>> START MATERIAL FOR THIS EXERCISE

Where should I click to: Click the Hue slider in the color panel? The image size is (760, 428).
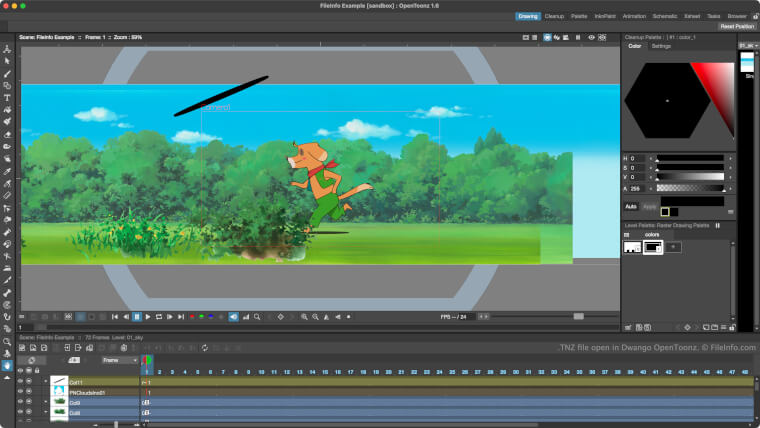coord(690,158)
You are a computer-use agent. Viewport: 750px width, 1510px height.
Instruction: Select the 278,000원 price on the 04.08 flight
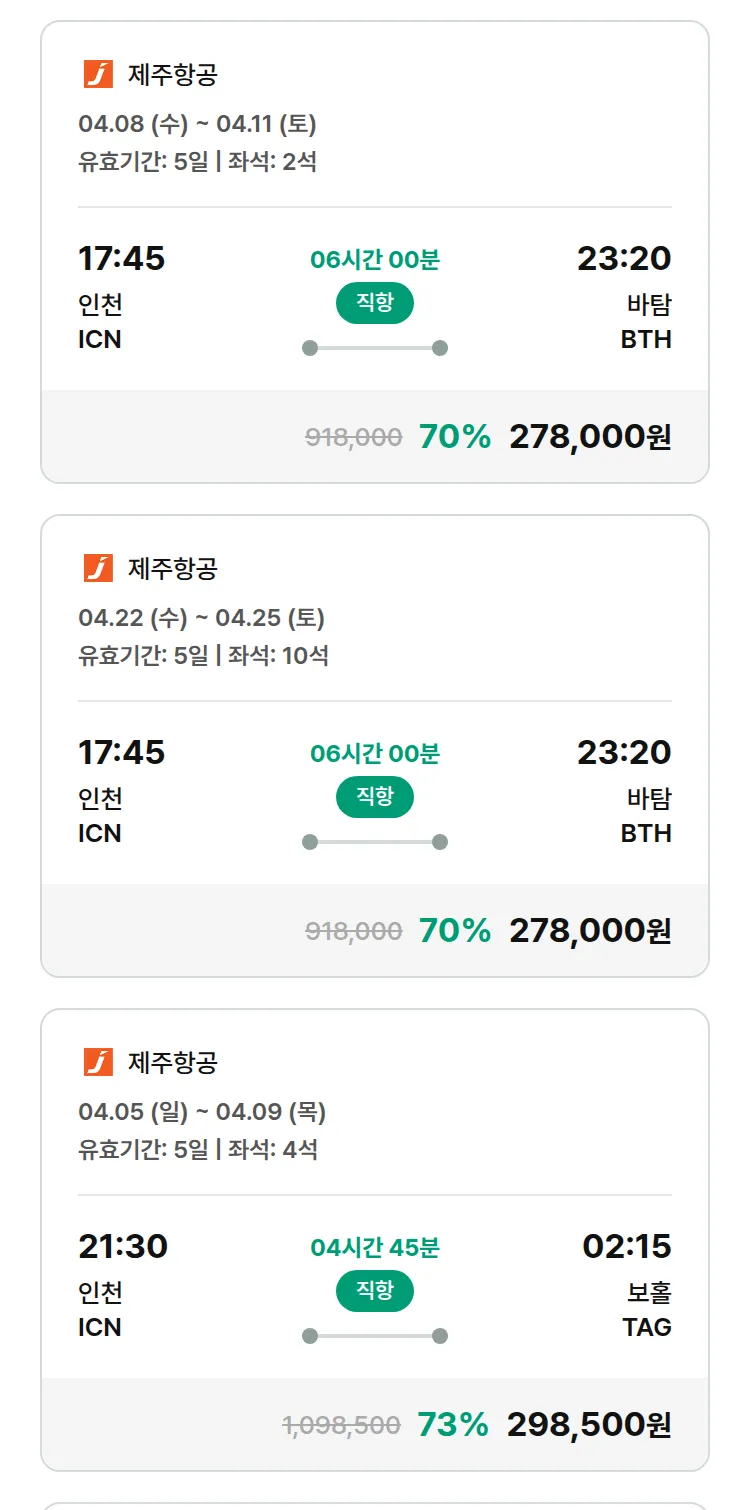590,437
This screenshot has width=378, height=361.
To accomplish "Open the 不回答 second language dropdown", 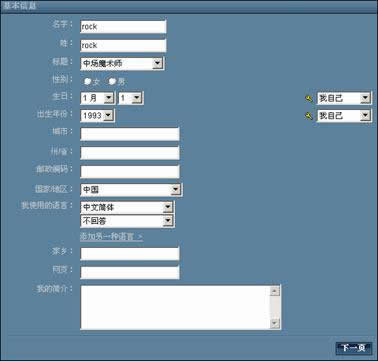I will 127,221.
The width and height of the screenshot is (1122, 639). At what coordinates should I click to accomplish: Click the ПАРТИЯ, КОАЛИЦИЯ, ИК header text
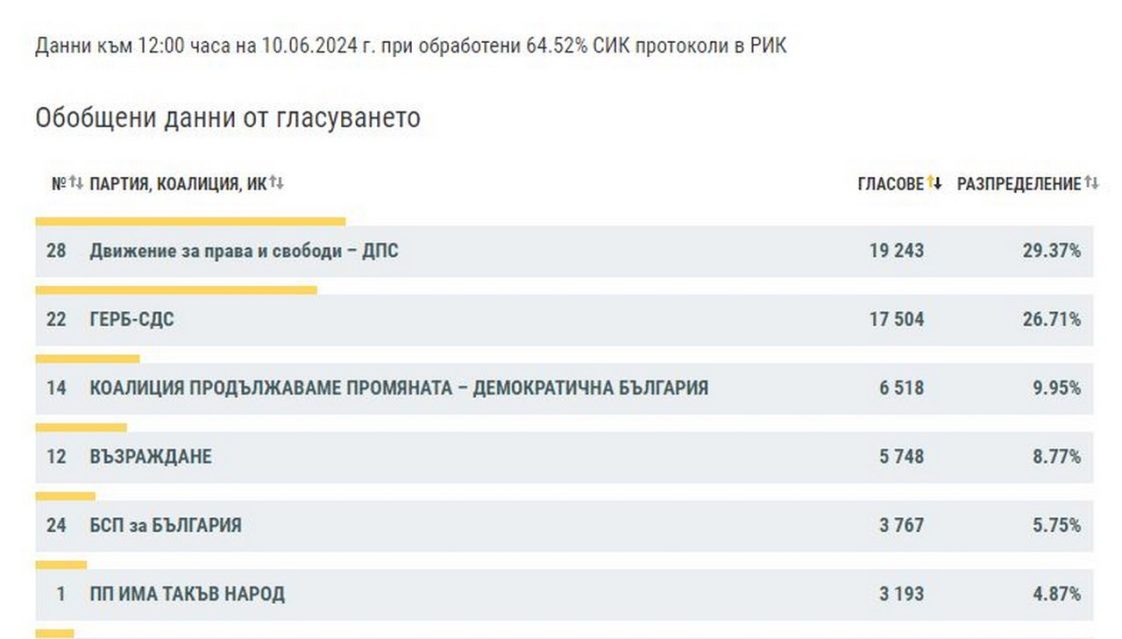pyautogui.click(x=178, y=184)
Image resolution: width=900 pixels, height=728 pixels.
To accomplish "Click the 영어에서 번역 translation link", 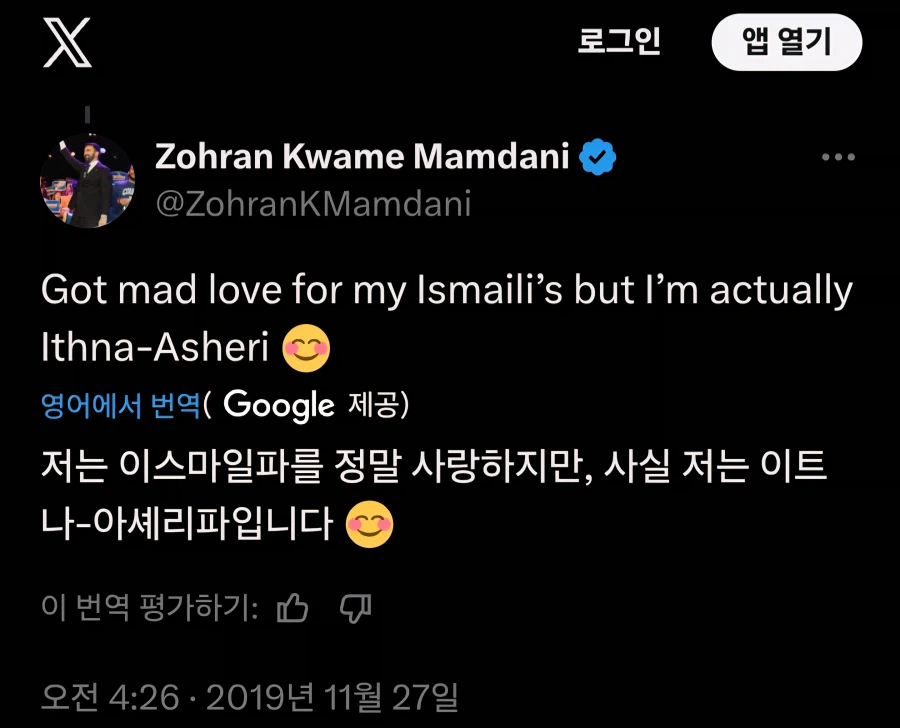I will pos(120,405).
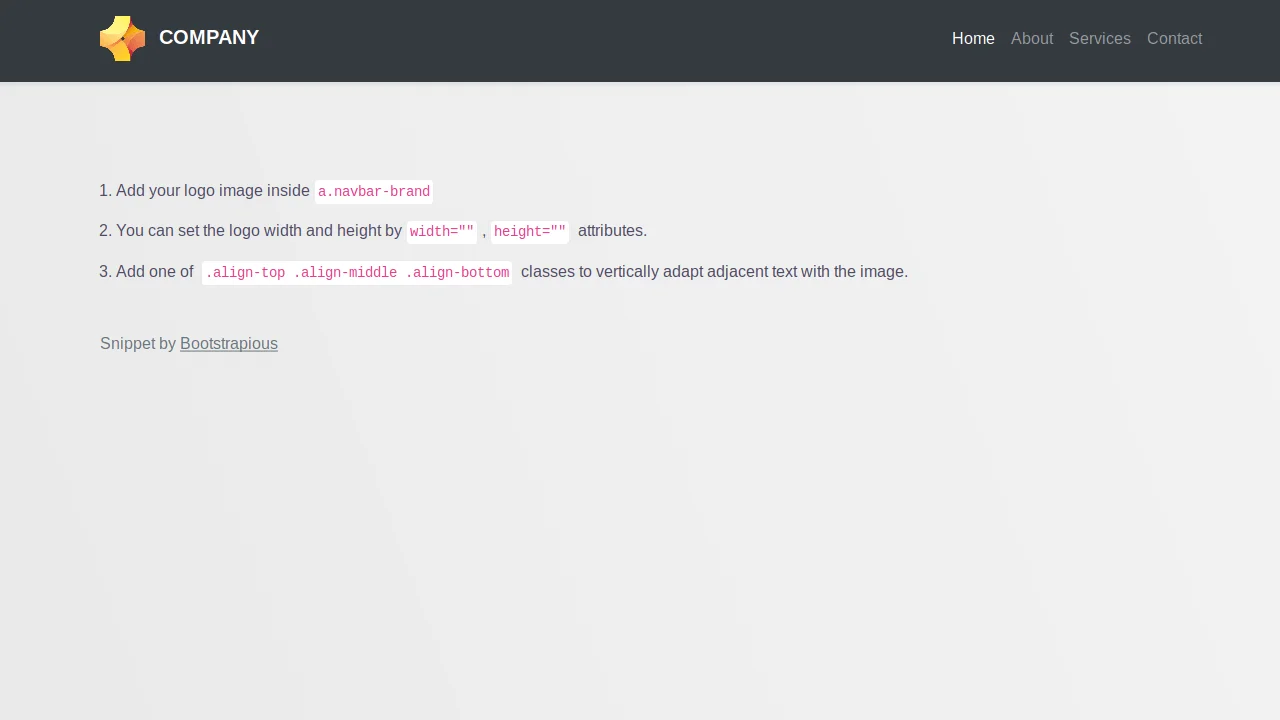Click the align-bottom class code text

click(458, 272)
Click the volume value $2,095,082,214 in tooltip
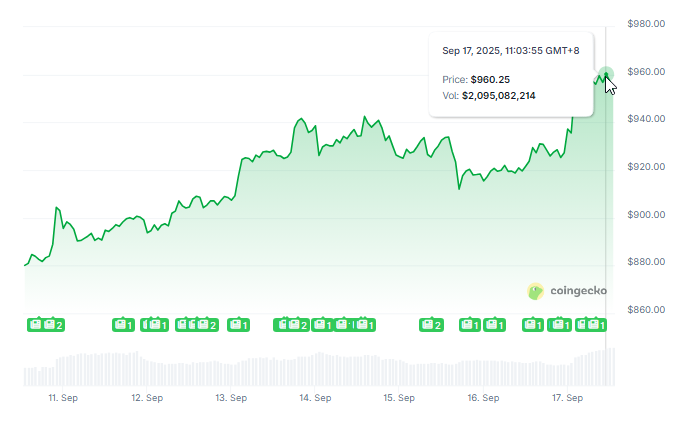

>> END MATERIAL FOR THIS EXERCISE

▸ EXERCISE AIM:
Pick out each line in the records that contains the string "screenshot", treating uppercase and lowercase as different, and copy those lines in full.

▸ RESPONSE BELOW:
This screenshot has width=378, height=361.
The width and height of the screenshot is (1122, 639). At what coordinates should I click to accomplish: Click the ПАРТИЯ, КОАЛИЦИЯ, ИК header text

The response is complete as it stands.